Work to complete :: To complete this task, print all the data below exactly but leave out the images.

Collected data
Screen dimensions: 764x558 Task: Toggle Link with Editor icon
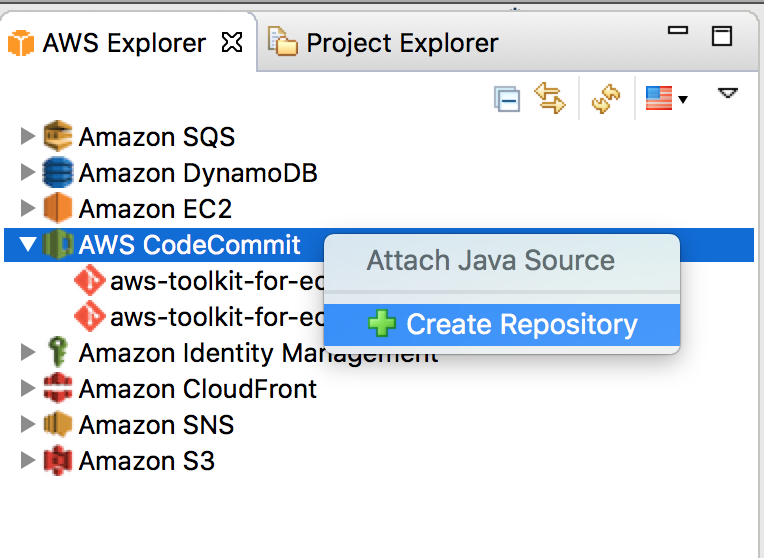pyautogui.click(x=549, y=98)
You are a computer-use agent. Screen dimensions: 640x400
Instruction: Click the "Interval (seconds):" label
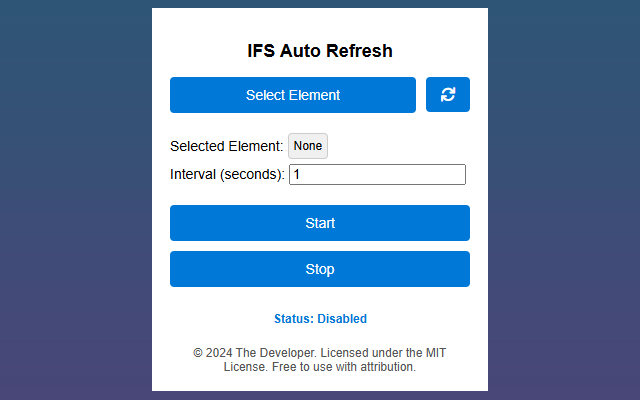228,175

Answer below ::
Screen dimensions: 764x558 Task: Toggle Link with Editor icon
pyautogui.click(x=549, y=98)
You are a computer-use agent. Screen dimensions: 640x400
Instruction: Click the "Interval (seconds):" label
228,175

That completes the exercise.